Furthermore, the film is notable for its creative use of special effects, especially in the depiction of the alien creature, which was done in a way that was innovative for its time using electronic make-up effects and stop-motion animation techniques.
Dimitri Tiomkin’s score plays an important role in creating the film’s mood, with intense and often dissonant orchestral music, which emphasizes the anxiety and suspense of the story.
Overall, “The Thing From Another World” is characterized by a realistic approach to science fiction, with a strong emphasis on science and technology, and a pessimistic view of the future of humanity. The film represents a classic example of the sci-fi horror genre of the 50s, with a heavy dose of suspense, mystery and action, and a central theme that questions the idea of humanity as a dominant species in the cosmos.
The director of ‘The Thing from Another World’ was Christian Nyby, a well-known film editor who worked on a number of successful films, including Howard Hawks’ ‘Death Runs By River’. Nyby also collaborated with Hawks in directing several hit television series, including ‘The Big Valley’ and ‘The Untouchables.’
Although Nyby is credited as director of “The Thing From Another World”, many film critics and scholars believe that the film was actually directed by Howard Hawks, who supervised the film’s production.
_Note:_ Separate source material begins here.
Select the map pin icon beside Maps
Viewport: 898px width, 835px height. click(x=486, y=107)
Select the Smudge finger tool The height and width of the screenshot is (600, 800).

According to this theory, Hawks used Nyby’s name as director to avoid contractual problems with his production company, RKO Radio Pictures.
Regardless of who actually directed the film, “The Thing From Another World” stands out for its effective direction, which was able to create an atmosphere of tension and suspense, keeping the viewer on their toes from the beginning to the end of the film. The direction of the actors was particularly accurate, with believable and engaging performances, which helped create a compelling and engaging narrative.